BBC Philharmonic Orchestra
Gianandrea Noseda

Recorded on 15 & 16 September 2005 in Studio 7, New Broadcasting House, Manchester


Reviewed by: Mike Wheeler

Reviewed: January 2007
CD No: CHANDOS CHAN 10388
Duration: 73 minutes

This is a disc of two halves – a pair of early original works by Respighi, coupled with two later orchestral transcriptions of piano music by other composers.

Burlesca, from 1906, is a nocturnal scherzo that perhaps owes something to ‘Fêtes’ from Debussy’s Nocturnes. It is deftly scored, and Gianandrea Noseda and the BBC Philharmonic keep it spinning along in a buoyantly energetic way.

While Burlesca occasionally suggests the later Respighi of the three Roman tone-poems – in particular, his trademark use of harp and celesta – you’d be hard-pressed to identify the composer of Prelude, Chorale and Fugue at a blind tasting. Dating from five years earlier, it was Respighi’s graduation piece from the Liceo Musicale, Bologna, composed during the first of his two visits to Russia, when he studied briefly with Rimsky-Korsakov. It is, as you might expect from the title, a more serious piece, portentous, even, in places. Conductor and orchestra make the best possible case for it, investing the start of the Fugue with nimble, incisively rhythmic playing, with some engaging woodwind solos later on.

Rossiniana, of 1925, finds Respighi back in the world of his ballet La Boutique fantasque (recorded by Noseda and the BBC Philharmonic on Chandos CHAN 10081), and premiered six years earlier.

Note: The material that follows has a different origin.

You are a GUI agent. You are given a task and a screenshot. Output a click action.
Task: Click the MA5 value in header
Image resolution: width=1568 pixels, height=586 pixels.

Like the ballet, Rossiniana is orchestration of some of the many piano pieces Rossini composed in his later years. This performance characterises the individual movements superbly, finding a dark eloquence in the second, ‘Lamento’, and an irresistible carnival atmosphere in the final ‘Tarantella’.

Respighi orchestrated five of Rachmaninov’s Etudes-tableaux, with the composer’s active encouragement, in 1930, and the results are compelling. From the quiet brooding of the first, through the fairground jollity of the second (with its echoes, in Respighi’s scoring, of the second and fourth movements of Rachmaninov’s Second Symphony) to the fairy-tale menace of number 4 (based, so Rachmaninov told Respighi, on the story of Little Red Riding-Hood), Respighi enters so thoroughly into Rachmaninov’s expressive world that it is hard to imagine the Russian composer himself doing it better. The set gets deeply committed performances, recorded, like the other works on the disc, in impressively warm but clear sound.